# Exercise details:
In the answer, every entry must appear exactly as given.

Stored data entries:
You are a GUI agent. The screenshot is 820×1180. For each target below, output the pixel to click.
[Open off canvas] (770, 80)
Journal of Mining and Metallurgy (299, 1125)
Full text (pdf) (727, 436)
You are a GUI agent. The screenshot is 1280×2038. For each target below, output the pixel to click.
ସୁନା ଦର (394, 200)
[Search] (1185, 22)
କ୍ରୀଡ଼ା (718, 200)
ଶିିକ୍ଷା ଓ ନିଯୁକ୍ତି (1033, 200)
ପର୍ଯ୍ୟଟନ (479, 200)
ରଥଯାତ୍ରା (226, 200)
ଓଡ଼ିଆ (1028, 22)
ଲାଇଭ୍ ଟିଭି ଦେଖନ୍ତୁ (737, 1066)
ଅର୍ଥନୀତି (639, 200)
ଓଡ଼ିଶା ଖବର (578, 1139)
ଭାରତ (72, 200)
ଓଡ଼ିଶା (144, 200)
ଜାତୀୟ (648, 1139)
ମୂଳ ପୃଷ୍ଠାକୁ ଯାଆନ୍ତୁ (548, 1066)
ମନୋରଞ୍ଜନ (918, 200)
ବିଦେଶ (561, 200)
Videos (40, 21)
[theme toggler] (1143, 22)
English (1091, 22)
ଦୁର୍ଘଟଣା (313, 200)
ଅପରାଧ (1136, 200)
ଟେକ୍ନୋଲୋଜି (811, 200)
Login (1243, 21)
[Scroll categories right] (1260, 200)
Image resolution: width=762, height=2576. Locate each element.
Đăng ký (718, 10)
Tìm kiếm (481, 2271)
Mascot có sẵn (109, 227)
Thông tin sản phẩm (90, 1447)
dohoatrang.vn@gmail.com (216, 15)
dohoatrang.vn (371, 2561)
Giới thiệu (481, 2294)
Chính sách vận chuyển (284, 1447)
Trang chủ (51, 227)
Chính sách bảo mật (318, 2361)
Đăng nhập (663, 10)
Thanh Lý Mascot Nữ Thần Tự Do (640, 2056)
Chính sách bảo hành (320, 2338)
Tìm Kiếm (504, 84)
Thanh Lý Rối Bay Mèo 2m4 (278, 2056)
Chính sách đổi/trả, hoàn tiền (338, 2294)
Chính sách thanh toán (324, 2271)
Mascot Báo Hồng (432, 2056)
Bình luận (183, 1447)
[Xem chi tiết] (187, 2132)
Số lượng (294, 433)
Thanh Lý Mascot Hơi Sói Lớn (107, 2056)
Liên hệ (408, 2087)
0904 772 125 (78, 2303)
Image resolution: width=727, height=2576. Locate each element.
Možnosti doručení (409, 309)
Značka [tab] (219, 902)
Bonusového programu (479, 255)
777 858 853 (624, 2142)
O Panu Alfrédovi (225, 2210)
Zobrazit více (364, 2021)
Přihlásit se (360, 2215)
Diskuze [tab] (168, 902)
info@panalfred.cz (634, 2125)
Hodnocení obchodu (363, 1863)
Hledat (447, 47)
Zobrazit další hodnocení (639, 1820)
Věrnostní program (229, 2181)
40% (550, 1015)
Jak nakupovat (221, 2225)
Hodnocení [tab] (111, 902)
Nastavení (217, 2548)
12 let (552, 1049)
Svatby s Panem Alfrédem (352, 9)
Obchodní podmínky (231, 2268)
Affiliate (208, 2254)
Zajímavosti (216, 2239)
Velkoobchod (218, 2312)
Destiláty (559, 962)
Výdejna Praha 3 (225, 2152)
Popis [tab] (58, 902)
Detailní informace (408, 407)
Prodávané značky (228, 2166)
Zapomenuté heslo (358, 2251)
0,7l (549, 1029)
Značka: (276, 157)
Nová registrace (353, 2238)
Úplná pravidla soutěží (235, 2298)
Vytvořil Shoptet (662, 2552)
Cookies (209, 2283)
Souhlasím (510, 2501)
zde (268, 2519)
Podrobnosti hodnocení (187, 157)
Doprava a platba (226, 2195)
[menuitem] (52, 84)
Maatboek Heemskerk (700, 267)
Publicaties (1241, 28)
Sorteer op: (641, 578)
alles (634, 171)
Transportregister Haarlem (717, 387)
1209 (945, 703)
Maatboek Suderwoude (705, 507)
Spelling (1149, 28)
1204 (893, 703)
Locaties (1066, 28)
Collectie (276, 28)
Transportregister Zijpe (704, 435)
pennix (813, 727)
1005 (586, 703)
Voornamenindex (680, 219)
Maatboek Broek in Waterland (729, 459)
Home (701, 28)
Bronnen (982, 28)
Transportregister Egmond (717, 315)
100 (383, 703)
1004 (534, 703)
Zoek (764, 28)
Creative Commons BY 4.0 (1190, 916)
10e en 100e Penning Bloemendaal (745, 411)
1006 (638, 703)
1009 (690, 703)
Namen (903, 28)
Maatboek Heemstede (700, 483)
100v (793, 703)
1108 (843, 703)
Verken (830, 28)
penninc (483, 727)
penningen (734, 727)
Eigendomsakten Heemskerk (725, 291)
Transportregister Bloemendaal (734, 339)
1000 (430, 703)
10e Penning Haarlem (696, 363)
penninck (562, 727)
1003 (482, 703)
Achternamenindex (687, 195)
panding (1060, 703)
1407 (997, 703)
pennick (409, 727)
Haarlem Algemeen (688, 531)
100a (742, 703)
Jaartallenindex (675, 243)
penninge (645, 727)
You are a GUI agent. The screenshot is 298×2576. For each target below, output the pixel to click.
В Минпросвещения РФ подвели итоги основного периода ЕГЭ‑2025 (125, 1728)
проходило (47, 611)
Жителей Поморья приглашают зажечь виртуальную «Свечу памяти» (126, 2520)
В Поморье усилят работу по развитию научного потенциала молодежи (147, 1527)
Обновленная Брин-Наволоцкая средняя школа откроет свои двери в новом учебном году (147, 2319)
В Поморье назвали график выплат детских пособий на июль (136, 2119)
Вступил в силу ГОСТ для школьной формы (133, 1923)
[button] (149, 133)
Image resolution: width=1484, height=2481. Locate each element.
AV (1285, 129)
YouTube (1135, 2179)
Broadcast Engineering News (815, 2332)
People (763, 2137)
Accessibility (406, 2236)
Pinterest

# Solved exercise:
You are a GUI agent. The screenshot is 820×1180. For each target below, output the pixel to click.
[Open off canvas] (770, 80)
Journal of Mining and Metallurgy (299, 1125)
Full text (pdf) (727, 436)
You are a GUI agent. The screenshot is 1280×2038. For each target below, output the pixel to click.
ସୁନା ଦର (394, 200)
[Search] (1185, 22)
କ୍ରୀଡ଼ା (718, 200)
ଶିିକ୍ଷା ଓ ନିଯୁକ୍ତି (1033, 200)
ପର୍ଯ୍ୟଟନ (479, 200)
ରଥଯାତ୍ରା (226, 200)
ଓଡ଼ିଆ (1028, 22)
ଲାଇଭ୍ ଟିଭି ଦେଖନ୍ତୁ (737, 1066)
ଅର୍ଥନୀତି (639, 200)
ଓଡ଼ିଶା ଖବର (578, 1139)
ଭାରତ (72, 200)
ଓଡ଼ିଶା (144, 200)
ଜାତୀୟ (648, 1139)
ମୂଳ ପୃଷ୍ଠାକୁ ଯାଆନ୍ତୁ (548, 1066)
ମନୋରଞ୍ଜନ (918, 200)
ବିଦେଶ (561, 200)
Videos (40, 21)
[theme toggler] (1143, 22)
English (1091, 22)
ଦୁର୍ଘଟଣା (313, 200)
ଅପରାଧ (1136, 200)
ଟେକ୍ନୋଲୋଜି (811, 200)
Login (1243, 21)
[Scroll categories right] (1260, 200)
Image resolution: width=762, height=2576. Locate each element.
Đăng ký (718, 10)
Tìm kiếm (481, 2271)
Mascot có sẵn (109, 227)
Thông tin sản phẩm (90, 1447)
dohoatrang.vn@gmail.com (216, 15)
dohoatrang.vn (371, 2561)
Giới thiệu (481, 2294)
Chính sách vận chuyển (284, 1447)
Trang chủ (51, 227)
Chính sách bảo mật (318, 2361)
Đăng nhập (663, 10)
Thanh Lý Mascot Nữ Thần Tự Do (640, 2056)
Chính sách bảo hành (320, 2338)
Tìm Kiếm (504, 84)
Thanh Lý Rối Bay Mèo 2m4 (278, 2056)
Chính sách đổi/trả, hoàn tiền (338, 2294)
Chính sách thanh toán (324, 2271)
Mascot Báo Hồng (432, 2056)
Bình luận (183, 1447)
[Xem chi tiết] (187, 2132)
Số lượng (294, 433)
Thanh Lý Mascot Hơi Sói Lớn (107, 2056)
Liên hệ (408, 2087)
0904 772 125 (78, 2303)
Image resolution: width=727, height=2576. Locate each element.
Možnosti doručení (409, 309)
Značka [tab] (219, 902)
Bonusového programu (479, 255)
777 858 853 (624, 2142)
O Panu Alfrédovi (225, 2210)
Zobrazit více (364, 2021)
Přihlásit se (360, 2215)
Diskuze [tab] (168, 902)
info@panalfred.cz (634, 2125)
Hodnocení obchodu (363, 1863)
Hledat (447, 47)
Zobrazit další hodnocení (639, 1820)
Věrnostní program (229, 2181)
40% (550, 1015)
Jak nakupovat (221, 2225)
Hodnocení [tab] (111, 902)
Nastavení (217, 2548)
12 let (552, 1049)
Svatby s Panem Alfrédem (352, 9)
Obchodní podmínky (231, 2268)
Affiliate (208, 2254)
Zajímavosti (216, 2239)
Velkoobchod (218, 2312)
Destiláty (559, 962)
Výdejna Praha 3 (225, 2152)
Popis [tab] (58, 902)
Detailní informace (408, 407)
Prodávané značky (228, 2166)
Zapomenuté heslo (358, 2251)
0,7l (549, 1029)
Značka: (276, 157)
Nová registrace (353, 2238)
Úplná pravidla soutěží (235, 2298)
Vytvořil Shoptet (662, 2552)
Cookies (209, 2283)
Souhlasím (510, 2501)
zde (268, 2519)
Podrobnosti hodnocení (187, 157)
Doprava a platba (226, 2195)
[menuitem] (52, 84)
Maatboek Heemskerk (700, 267)
Publicaties (1241, 28)
Sorteer op: (641, 578)
alles (634, 171)
Transportregister Haarlem (717, 387)
1209 (945, 703)
Maatboek Suderwoude (705, 507)
Spelling (1149, 28)
1204 (893, 703)
Locaties (1066, 28)
Collectie (276, 28)
Transportregister Zijpe (704, 435)
pennix (813, 727)
1005 (586, 703)
Voornamenindex (680, 219)
Maatboek Broek in Waterland (729, 459)
Home (701, 28)
Bronnen (982, 28)
Transportregister Egmond (717, 315)
100 (383, 703)
1004 (534, 703)
Zoek (764, 28)
Creative Commons BY 4.0 (1190, 916)
10e en 100e Penning Bloemendaal (745, 411)
1006 (638, 703)
1009 (690, 703)
Namen (903, 28)
Maatboek Heemstede (700, 483)
100v (793, 703)
1108 (843, 703)
Verken (830, 28)
penninc (483, 727)
penningen (734, 727)
Eigendomsakten Heemskerk (725, 291)
Transportregister Bloemendaal (734, 339)
1000 (430, 703)
10e Penning Haarlem (696, 363)
penninck (562, 727)
1003 (482, 703)
Achternamenindex (687, 195)
panding (1060, 703)
1407 (997, 703)
pennick (409, 727)
Haarlem Algemeen (688, 531)
100a (742, 703)
Jaartallenindex (675, 243)
penninge (645, 727)
You are a GUI agent. The screenshot is 298×2576. For each target below, output the pixel to click.
В Минпросвещения РФ подвели итоги основного периода ЕГЭ‑2025 (125, 1728)
проходило (47, 611)
Жителей Поморья приглашают зажечь виртуальную «Свечу памяти» (126, 2520)
В Поморье усилят работу по развитию научного потенциала молодежи (147, 1527)
Обновленная Брин-Наволоцкая средняя школа откроет свои двери в новом учебном году (147, 2319)
В Поморье назвали график выплат детских пособий на июль (136, 2119)
Вступил в силу ГОСТ для школьной формы (133, 1923)
[button] (149, 133)
Image resolution: width=1484, height=2481. Locate each element.
AV (1285, 129)
YouTube (1135, 2179)
Broadcast Engineering News (815, 2332)
People (763, 2137)
Accessibility (406, 2236)
Pinterest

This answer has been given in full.